Machine Learning-Based Amazon DevOps Guru Hits Preview
- By John K. Waters
Amazon Web Services (AWS) has unveiled its new DevOps Guru managed operations service, which uses machine learning to detect operational issues and automatically recommends specific actions for remediation.
Amazon DevOps Guru, now in preview, is designed to collect and analyze application metrics, logs, events and traces to recognize behaviors that deviate from normal operating patterns -- things like under-provisioned compute capacity, database I/O over-utilization and memory leaks, among others. AWS announced DevOps Guru as part of its ongoing re:Invent virtual conference.
According to AWS, when DevOps Guru identifies anomalous app behavior that could cause potential outages or service disruptions -- such as approaching resource limits and code and config changes that might cause outages -- it alerts developers with issue details like the resources involved, a timeline of events and specific recommendations for remediation. It does this via the Amazon Simple Notification Service (SNS) and partner integrations with companies like Atlassian's Opsgenie and PagerDuty.
Amazon DevOps Guru also "spotlights" things like under-provisioned compute capacity, database I/O overutilization and memory leaks.
"Customers have asked us to continue adding services around areas where we can apply our own expertise on how to improve application availability and learn from the years of operational experience that we have acquired running Amazon.com," said Swami Sivasubramanian, head of the AWS Machine Learning group, in a statement. "With Amazon DevOps Guru, we have taken our experience and built specialized machine learning models that help customers detect, troubleshoot, and prevent operational issues while providing intelligent recommendations when issues do arise. This enables teams to immediately benefit from operational best practices Amazon has learned from running Amazon.com, saving customers the time and effort that would otherwise be spent configuring and managing multiple monitoring systems."
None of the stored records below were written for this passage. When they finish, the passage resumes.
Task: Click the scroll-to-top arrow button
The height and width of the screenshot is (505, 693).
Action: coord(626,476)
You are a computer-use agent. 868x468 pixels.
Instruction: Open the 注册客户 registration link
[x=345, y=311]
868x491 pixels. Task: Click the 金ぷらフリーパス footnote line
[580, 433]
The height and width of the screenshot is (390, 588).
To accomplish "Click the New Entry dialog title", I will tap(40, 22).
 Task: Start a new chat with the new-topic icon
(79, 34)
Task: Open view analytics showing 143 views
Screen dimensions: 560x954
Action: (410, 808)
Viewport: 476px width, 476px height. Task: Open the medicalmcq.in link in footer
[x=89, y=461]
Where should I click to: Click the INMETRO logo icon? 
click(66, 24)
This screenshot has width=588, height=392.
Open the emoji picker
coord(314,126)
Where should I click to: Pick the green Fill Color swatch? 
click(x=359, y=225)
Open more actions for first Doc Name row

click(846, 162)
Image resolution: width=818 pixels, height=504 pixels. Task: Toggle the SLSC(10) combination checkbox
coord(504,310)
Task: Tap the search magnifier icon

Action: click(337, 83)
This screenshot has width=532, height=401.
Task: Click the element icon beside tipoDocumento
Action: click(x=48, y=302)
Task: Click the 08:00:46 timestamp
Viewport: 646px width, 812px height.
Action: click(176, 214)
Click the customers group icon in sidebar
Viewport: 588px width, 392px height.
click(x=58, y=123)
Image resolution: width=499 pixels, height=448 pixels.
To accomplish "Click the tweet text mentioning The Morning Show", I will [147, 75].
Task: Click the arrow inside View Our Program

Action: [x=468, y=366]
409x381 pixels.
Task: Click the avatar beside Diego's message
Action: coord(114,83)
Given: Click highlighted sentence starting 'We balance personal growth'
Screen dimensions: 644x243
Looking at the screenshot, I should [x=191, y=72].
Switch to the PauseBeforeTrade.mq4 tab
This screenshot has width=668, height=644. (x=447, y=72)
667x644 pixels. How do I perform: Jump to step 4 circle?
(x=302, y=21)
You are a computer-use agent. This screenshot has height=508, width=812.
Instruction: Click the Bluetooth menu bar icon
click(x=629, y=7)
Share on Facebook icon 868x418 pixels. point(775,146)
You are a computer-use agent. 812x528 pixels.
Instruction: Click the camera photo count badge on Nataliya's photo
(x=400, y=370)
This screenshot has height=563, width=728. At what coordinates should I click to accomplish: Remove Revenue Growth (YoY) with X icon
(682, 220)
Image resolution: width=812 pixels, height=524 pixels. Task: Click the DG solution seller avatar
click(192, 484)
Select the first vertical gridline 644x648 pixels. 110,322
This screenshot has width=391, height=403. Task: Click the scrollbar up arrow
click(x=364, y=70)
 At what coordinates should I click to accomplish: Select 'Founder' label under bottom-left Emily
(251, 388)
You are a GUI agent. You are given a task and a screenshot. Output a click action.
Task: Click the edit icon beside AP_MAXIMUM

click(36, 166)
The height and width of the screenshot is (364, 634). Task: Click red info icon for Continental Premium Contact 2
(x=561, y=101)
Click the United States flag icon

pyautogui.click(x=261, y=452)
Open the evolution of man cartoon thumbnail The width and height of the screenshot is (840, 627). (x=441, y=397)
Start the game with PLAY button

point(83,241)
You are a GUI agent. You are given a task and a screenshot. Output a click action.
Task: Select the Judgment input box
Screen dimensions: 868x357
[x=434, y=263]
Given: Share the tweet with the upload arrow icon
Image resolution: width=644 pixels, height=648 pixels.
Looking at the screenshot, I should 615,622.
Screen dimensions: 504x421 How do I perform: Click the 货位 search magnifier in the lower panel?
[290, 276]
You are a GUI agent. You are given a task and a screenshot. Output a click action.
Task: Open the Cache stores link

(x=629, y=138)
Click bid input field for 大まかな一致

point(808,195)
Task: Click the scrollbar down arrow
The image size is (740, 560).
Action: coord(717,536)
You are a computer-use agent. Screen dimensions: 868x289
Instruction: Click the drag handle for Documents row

The Amazon DevOps Guru service not only analyzes system and app data to detect anomalies, but it also groups this data into "operational insights" that include anomalous metrics, visualizations of application behavior over time and recommendations on actions for remediation, according to AWS. The service also correlates and groups related application and infrastructure metrics, such as Web app latency spikes, running out of disk space, bad code deployments and memory leaks.
The result is reduced redundant alarms and help for users focusing on so-called high-severity issues. Users can see configuration change histories and deployment events, along with system and user activity, to generate a prioritized list of likely causes for an operational issue in the Amazon DevOps Guru console.
The service was also designed to provide intelligent recommendations with remediation steps and integration with AWS Systems Manager for runbook and collaboration tooling, which gives users the ability to more effectively maintain applications and manage infrastructure for their deployments.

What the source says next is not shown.